**Assignment**
Give again exactly the lines that stretch from the one with "Task: Click the outlined" to the end of the data below, including both of those lines and nothing else.

Excerpts from a dataset:

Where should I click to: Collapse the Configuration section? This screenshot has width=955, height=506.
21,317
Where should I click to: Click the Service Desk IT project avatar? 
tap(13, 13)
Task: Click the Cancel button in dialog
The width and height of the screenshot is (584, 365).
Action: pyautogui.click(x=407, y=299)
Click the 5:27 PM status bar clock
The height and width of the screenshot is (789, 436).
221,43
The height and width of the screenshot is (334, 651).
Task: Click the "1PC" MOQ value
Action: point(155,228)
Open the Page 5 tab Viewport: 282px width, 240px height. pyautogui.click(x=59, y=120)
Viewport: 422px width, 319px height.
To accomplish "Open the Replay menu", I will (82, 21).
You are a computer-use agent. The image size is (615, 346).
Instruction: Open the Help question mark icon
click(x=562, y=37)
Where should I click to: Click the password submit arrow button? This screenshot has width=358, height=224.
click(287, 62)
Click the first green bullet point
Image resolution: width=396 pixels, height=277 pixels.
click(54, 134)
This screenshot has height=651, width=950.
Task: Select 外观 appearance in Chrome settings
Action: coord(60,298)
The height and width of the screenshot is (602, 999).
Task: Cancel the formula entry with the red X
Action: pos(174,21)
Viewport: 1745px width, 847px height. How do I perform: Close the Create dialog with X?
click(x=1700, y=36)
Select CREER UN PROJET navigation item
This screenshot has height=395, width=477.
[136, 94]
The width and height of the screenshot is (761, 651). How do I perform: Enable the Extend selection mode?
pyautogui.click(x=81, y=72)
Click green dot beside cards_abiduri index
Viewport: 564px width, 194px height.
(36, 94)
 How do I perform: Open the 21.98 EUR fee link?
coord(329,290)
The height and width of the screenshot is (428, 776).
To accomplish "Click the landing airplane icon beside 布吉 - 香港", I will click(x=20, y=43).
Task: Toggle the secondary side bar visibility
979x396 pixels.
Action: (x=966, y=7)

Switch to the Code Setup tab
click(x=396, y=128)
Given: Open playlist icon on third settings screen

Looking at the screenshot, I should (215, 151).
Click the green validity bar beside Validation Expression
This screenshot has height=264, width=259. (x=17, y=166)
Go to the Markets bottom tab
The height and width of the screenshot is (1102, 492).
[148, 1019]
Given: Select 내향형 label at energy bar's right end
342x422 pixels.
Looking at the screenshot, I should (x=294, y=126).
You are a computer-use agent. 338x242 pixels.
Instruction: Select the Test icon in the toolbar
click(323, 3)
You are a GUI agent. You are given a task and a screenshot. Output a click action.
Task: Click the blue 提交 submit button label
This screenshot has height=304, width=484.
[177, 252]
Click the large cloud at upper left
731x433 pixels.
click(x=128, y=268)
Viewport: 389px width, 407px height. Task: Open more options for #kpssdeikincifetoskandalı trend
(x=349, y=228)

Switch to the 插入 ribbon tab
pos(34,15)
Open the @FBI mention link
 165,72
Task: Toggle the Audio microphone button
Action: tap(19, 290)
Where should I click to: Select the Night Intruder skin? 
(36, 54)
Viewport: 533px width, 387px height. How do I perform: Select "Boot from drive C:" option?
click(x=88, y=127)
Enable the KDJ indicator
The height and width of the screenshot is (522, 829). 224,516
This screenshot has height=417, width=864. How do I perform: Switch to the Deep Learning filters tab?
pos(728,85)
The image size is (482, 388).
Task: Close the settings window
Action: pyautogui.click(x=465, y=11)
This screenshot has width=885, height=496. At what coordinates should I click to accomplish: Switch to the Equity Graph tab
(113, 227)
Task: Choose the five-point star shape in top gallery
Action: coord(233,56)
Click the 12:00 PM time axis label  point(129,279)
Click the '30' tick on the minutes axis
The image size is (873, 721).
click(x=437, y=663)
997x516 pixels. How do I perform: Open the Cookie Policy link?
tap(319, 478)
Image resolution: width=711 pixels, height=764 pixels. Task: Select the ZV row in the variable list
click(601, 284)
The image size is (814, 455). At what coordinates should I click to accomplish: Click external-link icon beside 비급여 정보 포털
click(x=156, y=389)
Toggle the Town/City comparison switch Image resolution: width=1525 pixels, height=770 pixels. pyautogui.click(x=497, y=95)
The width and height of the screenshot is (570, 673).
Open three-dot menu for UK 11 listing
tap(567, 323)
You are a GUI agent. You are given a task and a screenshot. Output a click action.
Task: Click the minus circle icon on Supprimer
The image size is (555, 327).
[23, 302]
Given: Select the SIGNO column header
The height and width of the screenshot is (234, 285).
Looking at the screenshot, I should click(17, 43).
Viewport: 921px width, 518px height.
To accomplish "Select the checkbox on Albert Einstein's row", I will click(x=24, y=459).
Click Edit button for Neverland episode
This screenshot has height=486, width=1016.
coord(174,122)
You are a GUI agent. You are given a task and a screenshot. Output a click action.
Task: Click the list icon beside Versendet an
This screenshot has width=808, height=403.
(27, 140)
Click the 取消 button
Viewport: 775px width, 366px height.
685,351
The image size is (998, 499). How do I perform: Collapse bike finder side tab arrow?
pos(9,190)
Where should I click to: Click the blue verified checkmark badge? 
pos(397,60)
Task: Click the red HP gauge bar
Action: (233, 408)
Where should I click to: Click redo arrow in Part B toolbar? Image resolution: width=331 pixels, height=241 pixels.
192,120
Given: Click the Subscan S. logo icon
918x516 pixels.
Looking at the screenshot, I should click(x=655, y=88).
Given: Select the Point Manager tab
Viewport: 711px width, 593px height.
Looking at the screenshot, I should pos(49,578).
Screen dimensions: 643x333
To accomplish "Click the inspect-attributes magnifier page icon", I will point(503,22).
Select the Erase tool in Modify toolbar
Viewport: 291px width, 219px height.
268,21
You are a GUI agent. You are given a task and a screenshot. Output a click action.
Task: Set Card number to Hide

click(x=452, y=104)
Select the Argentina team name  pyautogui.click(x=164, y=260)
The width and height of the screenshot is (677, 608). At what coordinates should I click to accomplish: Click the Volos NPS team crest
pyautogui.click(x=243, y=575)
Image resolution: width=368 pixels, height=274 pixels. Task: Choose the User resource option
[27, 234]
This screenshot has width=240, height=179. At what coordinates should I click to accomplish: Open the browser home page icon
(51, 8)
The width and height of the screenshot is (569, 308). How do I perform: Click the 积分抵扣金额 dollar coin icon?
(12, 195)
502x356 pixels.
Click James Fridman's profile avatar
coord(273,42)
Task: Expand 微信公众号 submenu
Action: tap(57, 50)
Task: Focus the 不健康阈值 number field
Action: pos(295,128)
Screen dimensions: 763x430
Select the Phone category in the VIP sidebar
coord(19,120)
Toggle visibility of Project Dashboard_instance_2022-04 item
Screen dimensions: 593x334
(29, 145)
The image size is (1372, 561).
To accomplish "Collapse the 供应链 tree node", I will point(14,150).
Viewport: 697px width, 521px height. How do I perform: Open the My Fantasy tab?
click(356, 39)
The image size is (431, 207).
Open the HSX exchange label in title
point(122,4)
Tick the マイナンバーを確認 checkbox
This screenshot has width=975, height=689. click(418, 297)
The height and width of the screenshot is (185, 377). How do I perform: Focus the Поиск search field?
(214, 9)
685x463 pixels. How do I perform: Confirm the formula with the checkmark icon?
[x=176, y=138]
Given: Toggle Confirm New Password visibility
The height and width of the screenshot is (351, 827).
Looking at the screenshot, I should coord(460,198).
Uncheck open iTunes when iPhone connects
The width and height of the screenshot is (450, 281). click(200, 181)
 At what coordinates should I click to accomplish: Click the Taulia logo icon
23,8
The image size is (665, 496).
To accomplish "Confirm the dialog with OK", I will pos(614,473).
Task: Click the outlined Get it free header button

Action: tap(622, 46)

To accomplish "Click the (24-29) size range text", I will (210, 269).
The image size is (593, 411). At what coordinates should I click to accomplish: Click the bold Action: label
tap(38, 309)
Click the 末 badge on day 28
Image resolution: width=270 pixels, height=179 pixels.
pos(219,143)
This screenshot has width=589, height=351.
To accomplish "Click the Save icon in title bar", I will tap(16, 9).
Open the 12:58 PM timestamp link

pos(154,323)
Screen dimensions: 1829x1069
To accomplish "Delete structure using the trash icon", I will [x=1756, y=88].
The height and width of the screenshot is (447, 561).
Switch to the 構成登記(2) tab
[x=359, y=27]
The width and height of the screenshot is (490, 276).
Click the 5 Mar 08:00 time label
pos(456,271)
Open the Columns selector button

**Reply**
Task: Click the outlined Get it free header button

Action: tap(622, 46)

To accomplish "Click the (24-29) size range text", I will (210, 269).
The image size is (593, 411). At what coordinates should I click to accomplish: Click the bold Action: label
tap(38, 309)
Click the 末 badge on day 28
Image resolution: width=270 pixels, height=179 pixels.
pos(219,143)
This screenshot has width=589, height=351.
To accomplish "Click the Save icon in title bar", I will tap(16, 9).
Open the 12:58 PM timestamp link

pos(154,323)
Screen dimensions: 1829x1069
To accomplish "Delete structure using the trash icon", I will [x=1756, y=88].
The height and width of the screenshot is (447, 561).
Switch to the 構成登記(2) tab
[x=359, y=27]
The width and height of the screenshot is (490, 276).
Click the 5 Mar 08:00 time label
pos(456,271)
Open the Columns selector button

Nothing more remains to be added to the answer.